O número de mortos subiu entretanto para 5 e a polícia anunciou a existência de 40 feridos, num último balanço ao trágico acontecimento.
Recorde-se que o homem, ao que se sabe já referenciado pela polícia, avançou com o carro pelos passeios da ponte, atropelou várias pessoas, entre elas um português, que já está livre de perigo, e estudantes franceses, dois deles em estado grave, e seguiu depois o seu percurso de morte em direção ao parlamento.

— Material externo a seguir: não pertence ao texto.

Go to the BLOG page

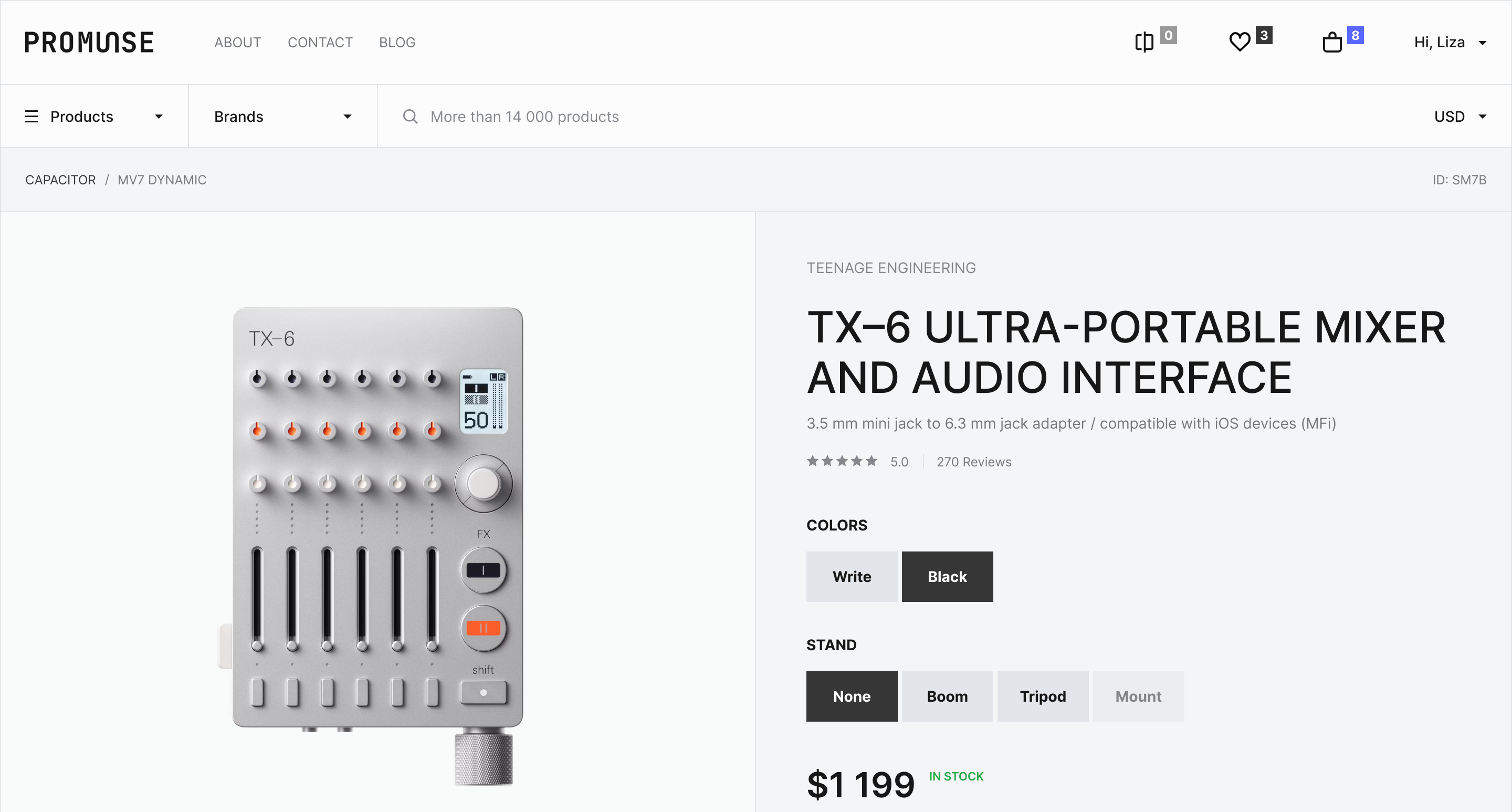tap(397, 42)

Antes de embater com o carro na vedação, como o Funchal Notícias deu a conhecer em notícia anterior, todos os momentos que antecederam o ataque final foram seguidos pelo madeirense Miguel Silva, que vive em Londres e trabalha num serviço de entregas. Inicialmente, pensou tratar-se de um carro descontrolado, mas depois viu a tragédia, ouviu tiros e acelerou o carro, em pânico, com o que estava a ocorrer.
A polícia fechou de imediato a zona do parlamento e as zonas próximas, como forma de segurança e a ponte foi também encerrada para melhor assistência dos feridos e por razões de segurança.
As detenções ocorrem um dia depois dos acontecimentos, levando a crer que, ao contrário do que foram as primeiras impressões sobre atuação isolada do indivíduo, pode não ser bem assim.
Dirigentes de todo o mundo condenaram o atentado, entre eles Marcelo Rebelo de Sousa e António Costa, presidente e primeiro-ministro português.